>> begin
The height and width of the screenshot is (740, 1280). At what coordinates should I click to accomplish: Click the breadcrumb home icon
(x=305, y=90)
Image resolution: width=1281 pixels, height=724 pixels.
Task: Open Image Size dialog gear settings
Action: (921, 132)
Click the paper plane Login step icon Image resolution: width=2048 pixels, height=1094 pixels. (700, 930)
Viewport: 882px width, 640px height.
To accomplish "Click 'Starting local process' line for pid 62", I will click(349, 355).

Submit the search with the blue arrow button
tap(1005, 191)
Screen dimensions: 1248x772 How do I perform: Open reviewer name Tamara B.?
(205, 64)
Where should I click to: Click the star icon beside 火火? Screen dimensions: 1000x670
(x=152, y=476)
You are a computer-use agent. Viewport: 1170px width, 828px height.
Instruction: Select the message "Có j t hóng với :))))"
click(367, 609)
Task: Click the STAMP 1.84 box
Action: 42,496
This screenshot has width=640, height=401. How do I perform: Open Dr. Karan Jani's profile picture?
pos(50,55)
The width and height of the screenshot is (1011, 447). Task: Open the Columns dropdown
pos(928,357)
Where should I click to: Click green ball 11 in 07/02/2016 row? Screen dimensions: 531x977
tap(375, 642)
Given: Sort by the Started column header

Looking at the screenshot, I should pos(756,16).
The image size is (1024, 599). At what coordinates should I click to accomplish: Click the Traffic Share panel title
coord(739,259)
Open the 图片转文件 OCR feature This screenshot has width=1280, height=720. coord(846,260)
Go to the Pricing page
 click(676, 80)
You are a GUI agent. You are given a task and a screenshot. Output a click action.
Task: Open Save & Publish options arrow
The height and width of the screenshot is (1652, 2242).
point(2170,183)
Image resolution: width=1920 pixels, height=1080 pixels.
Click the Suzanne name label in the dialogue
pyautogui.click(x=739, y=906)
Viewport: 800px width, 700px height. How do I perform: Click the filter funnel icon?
>> end
§ **The request**
Extract every line of the material above and reproduce each one unchanged, in the same order.

§ **Exercise solution**
The height and width of the screenshot is (740, 1280). At what coordinates should I click to accomplish: Click the breadcrumb home icon
(x=305, y=90)
Image resolution: width=1281 pixels, height=724 pixels.
Task: Open Image Size dialog gear settings
Action: (921, 132)
Click the paper plane Login step icon Image resolution: width=2048 pixels, height=1094 pixels. (700, 930)
Viewport: 882px width, 640px height.
To accomplish "Click 'Starting local process' line for pid 62", I will click(349, 355).

Submit the search with the blue arrow button
tap(1005, 191)
Screen dimensions: 1248x772 How do I perform: Open reviewer name Tamara B.?
(205, 64)
Where should I click to: Click the star icon beside 火火? Screen dimensions: 1000x670
(x=152, y=476)
You are a computer-use agent. Viewport: 1170px width, 828px height.
Instruction: Select the message "Có j t hóng với :))))"
click(367, 609)
Task: Click the STAMP 1.84 box
Action: 42,496
This screenshot has width=640, height=401. How do I perform: Open Dr. Karan Jani's profile picture?
pos(50,55)
The width and height of the screenshot is (1011, 447). Task: Open the Columns dropdown
pos(928,357)
Where should I click to: Click green ball 11 in 07/02/2016 row? Screen dimensions: 531x977
tap(375, 642)
Given: Sort by the Started column header

Looking at the screenshot, I should pos(756,16).
The image size is (1024, 599). At what coordinates should I click to accomplish: Click the Traffic Share panel title
coord(739,259)
Open the 图片转文件 OCR feature This screenshot has width=1280, height=720. coord(846,260)
Go to the Pricing page
 click(676, 80)
You are a GUI agent. You are given a task and a screenshot. Output a click action.
Task: Open Save & Publish options arrow
The height and width of the screenshot is (1652, 2242).
point(2170,183)
Image resolution: width=1920 pixels, height=1080 pixels.
Click the Suzanne name label in the dialogue
pyautogui.click(x=739, y=906)
Viewport: 800px width, 700px height. How do I perform: Click the filter funnel icon?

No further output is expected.